Malthus considers this to be "entirely a false conception": independent of the political or social institutions, man is ever subject to evil temptation arising from want; and that even in a society where a man has everything he needs, he will find additional things to want, and some will be inclined to take the most expedient and least arduous method of gaining these things for themselves, with disregard to the way in which satisfying their own desires impact others within society. Repeated experience has assured us that men of great intellect and virtuous character will on occasion yield to the temptations of evil.
The notion that a man can be improved is sound, but so is its converse: that a man can be degraded, and likely with greater ease. There has never been an age of history in which man has achieved the acme of perfection, but there have been ages in which man has seemed better than he did in the former, or for that matter the era following. There is not continuous improvement, but constant fluctuation between improvement and degradation.

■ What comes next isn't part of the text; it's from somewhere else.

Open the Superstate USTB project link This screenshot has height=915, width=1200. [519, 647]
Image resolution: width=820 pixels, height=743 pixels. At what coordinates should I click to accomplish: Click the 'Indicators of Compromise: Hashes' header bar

The lower classes of Europe may, at some future time, be better instructed than they are at present: they may be taught to use their spare time in better ways than at the ale-house, they may live under better laws than previously, they may be encouraged to those behaviors that result in their individual improvement and, by steps, society as a whole may be improved. But it is also likely that, in the following age, the converse will occur and society as a whole will again be degraded.
It is also doubtful whether perfection of man can be achieved on a societal level. Malthus turns to the analogy of a gardener who, in giving great attention to some of his plants, neglects the rest - which is accurate to a great number of laws that seek to benefit some members of society at the expense of others. The law that improves all at the expense of none is so rare as to be virtually unheard of.